While shiny new technologies thrill Jones, getting an automated robot, or bot (a computer program), to seek out and execute repetitive, rule-based tasks has proven one of his biggest accomplishments to date.

“It’s coding a piece of software to rules, where it will log into the system, pull [a piece of] data out of the platform, do tasks, send this [information] to this person and wait for a response,” says Jones, the company’s chief innovation officer. “Across the business, a lot of that is done manually. We’ve been very successful in [automating] that.”

Technology has helped Parker’s operationally as well. Take chicken fingers, for example.
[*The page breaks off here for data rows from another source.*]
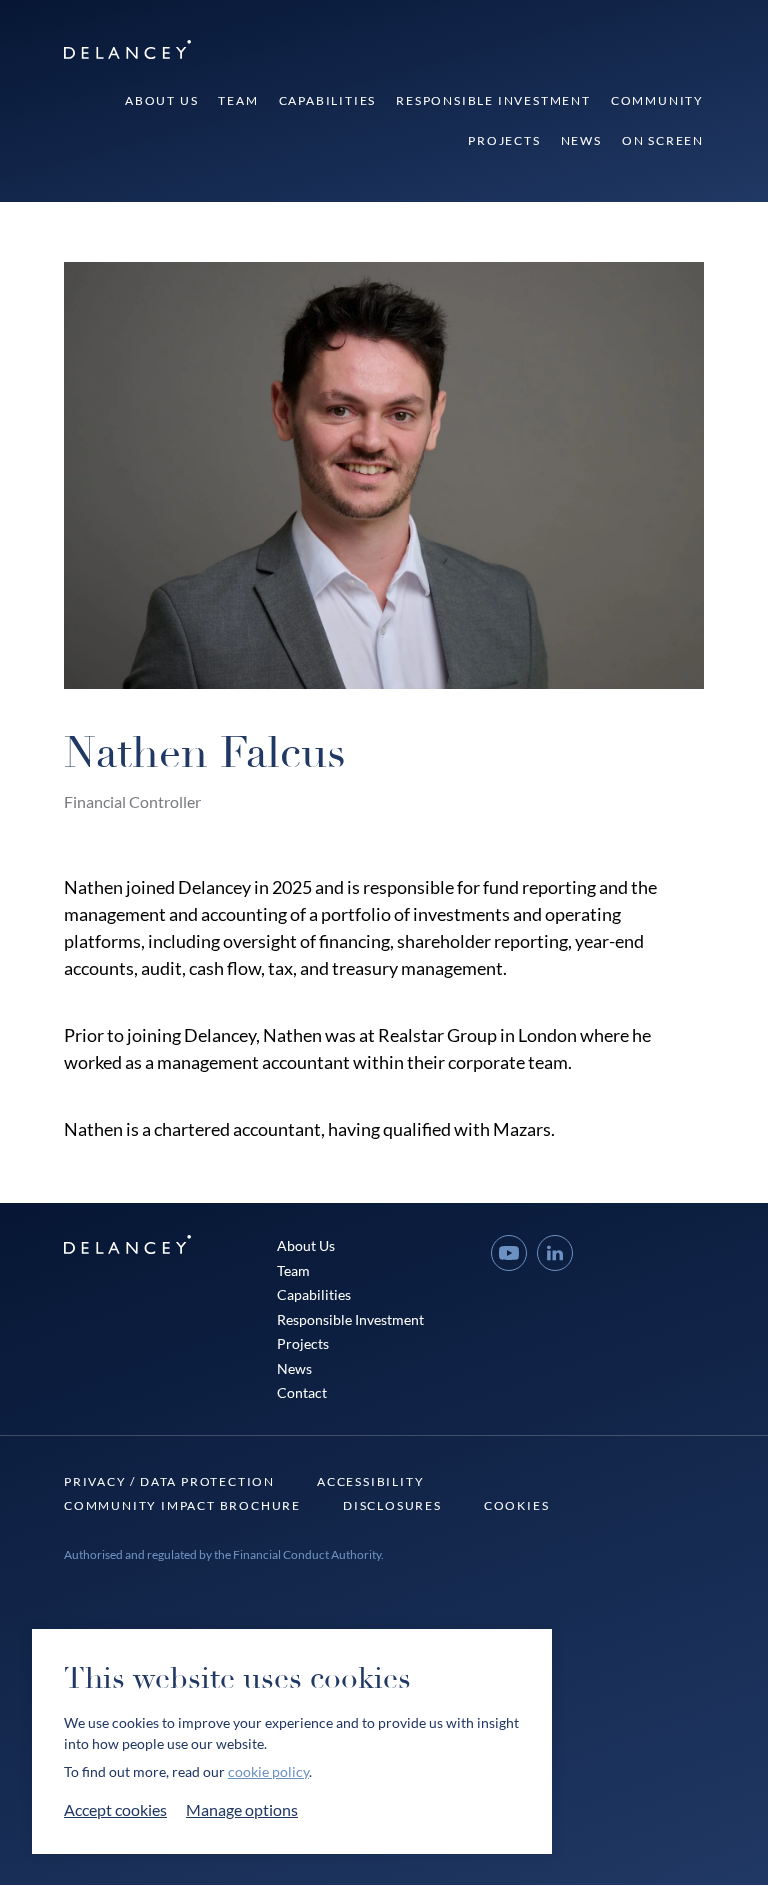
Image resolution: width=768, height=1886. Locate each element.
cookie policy (268, 1771)
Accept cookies (115, 1809)
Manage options (242, 1809)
Data can not only reveal how many customers

come in wanting chicken on a Monday in January, but predictive analytics can also secure the right amount of inventory in any particular store.

“With an hour shelf life, you need the right amount of chicken on hand—otherwise you have waste,” he says. “When you put the pieces together so that the customer always has fresh chicken, that’s digital automation.”

Coming from a data-analytics startup in the health industry, Jones celebrated his first year in convenience last October.

“What I saw [in Parker’s] was an entrepreneurial company that had been around for a while but operated like a scrappy startup,” Jones says, citing the chain’s loyalty, self-checkout and food-ordering kiosk initiatives. “But we have to [be able] to change how we historically do business, pivot and make decisions as [disruption] comes about. My role is to foster that culture of curiosity.”